What happens to middle schools if WFISD bond passes in November?

Local News

WICHITA FALLS (KFDX/KJTL) — A $290 million bond for the Wichita Falls Independent School District to build two new high schools is on the ballot this November.

If that bond passes and the new high schools are complete, the next phase of the Long-Range Facility Plan calls for Rider and Hirschi to be repurposed as middle schools.

Once that happens, WFISD will retire Jefferson Elementary and Wichita Falls High School.

Then, WFISD will do small move-in renovations to Hirschi High School and Rider High School.

McNiel Middle School students would move to Rider, and Kirby Middle School students would move to Hirschi.

McNiel would then be kept open, but as an elementary school.

WFISD Superintendent Michael Kuhrt said students from multiple current elementary schools would occupy the newly repurposed McNiel Elementary School.

“Jefferson students and staff will move into McNiel along with overflow from West and Fowler,” Kuhrt said. “That’s where we are really crowded right now just because of all the growth that’s happening on the southwest side of town.”

This is all part of the district’s 30-year plan to touch every building in the district to either renovate it, add onto it, or retire it.

Kuhrt said future bonds would be dependent upon the needs of the district at the time.
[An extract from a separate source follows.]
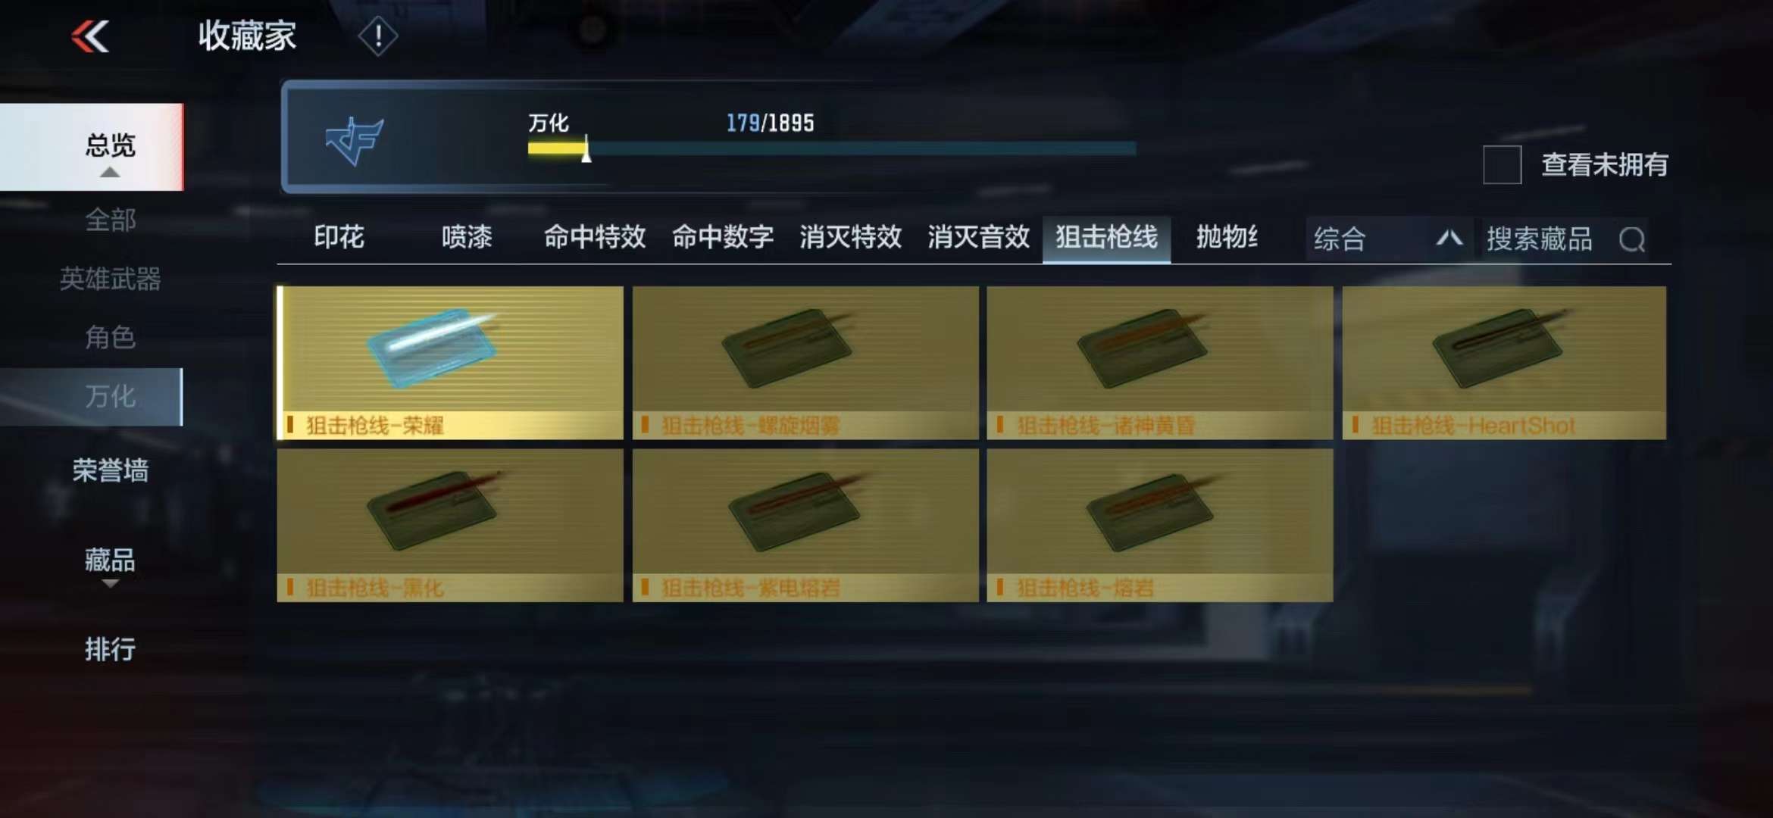The width and height of the screenshot is (1773, 818).
Task: Switch to the 消灭特效 tab
Action: coord(850,238)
There are tentative plans in place for a bond in 2027 and 2035.

Right now, the 2027 bond package includes major renovations to Hirschi and Rider because Kuhrt said those facilities have to last about 30 more years in their new roles.
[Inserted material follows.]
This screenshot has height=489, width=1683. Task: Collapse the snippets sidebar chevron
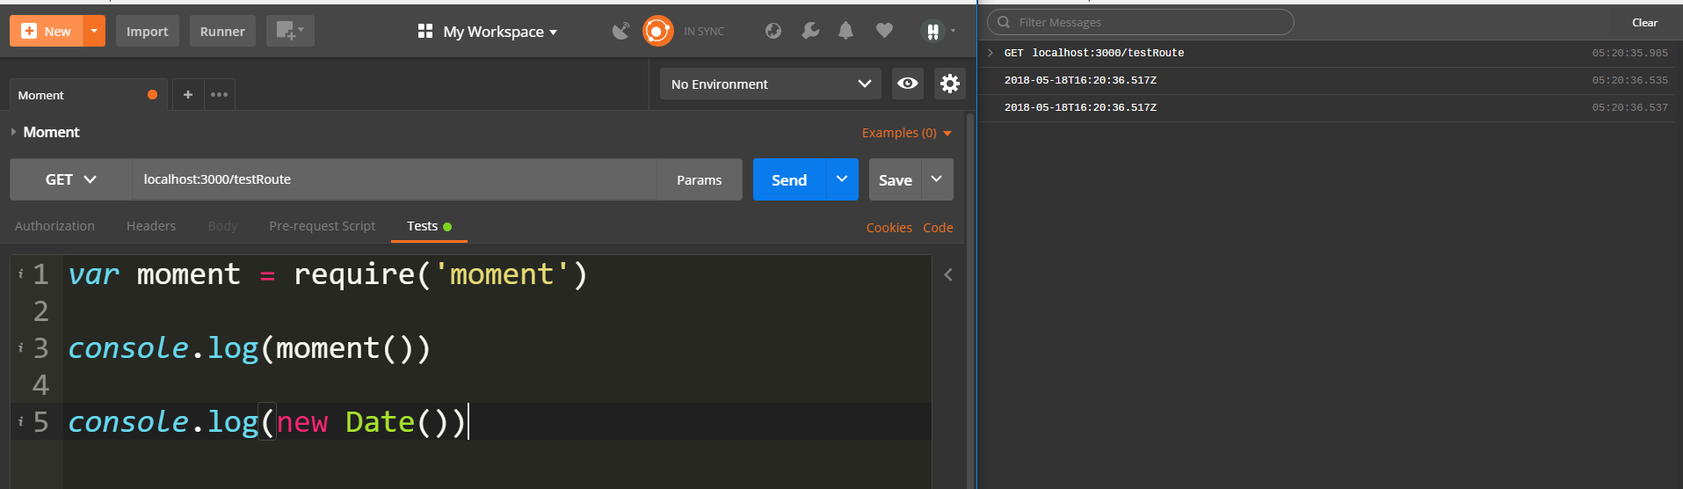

Barwise would also get renovations.

And, the future bond would also feature additions and renovations to Crockett, Zundy, Burgess, Haynes, Scottland Park, Booker T. Washington and Lamar, plus the retirement of some of the district’s oldest buildings.
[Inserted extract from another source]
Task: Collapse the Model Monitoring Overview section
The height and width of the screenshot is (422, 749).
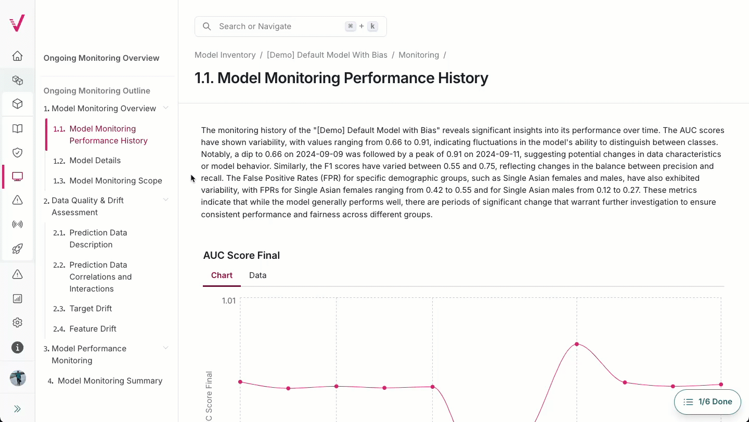Action: [165, 108]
WFISD School Board President Elizabeth Yeager said the new bonds would be zero cost bonds to taxpayers.

“The long range plan and the work that would happen in 2027 and 2035 would not include a cost increase to the tax payers,” Yeager said. “That would be a zero cost bond. We would still have to go to the voters and ask for their approval to maintain the 32 cent increase we are proposing in November, but the work that we’ve planned out over the next 30 years could be done with the same tax rate.”

The potential 2035 bond would include additions and renovations on schools on the south side of Wichita Falls.

So, if the 2020 bond passes in November, the WFISD School Board will then consider options of selling retired buildings to be repurposed as apartments, moving administration offices, or keeping it for students to use temporarily while other construction projects are being done.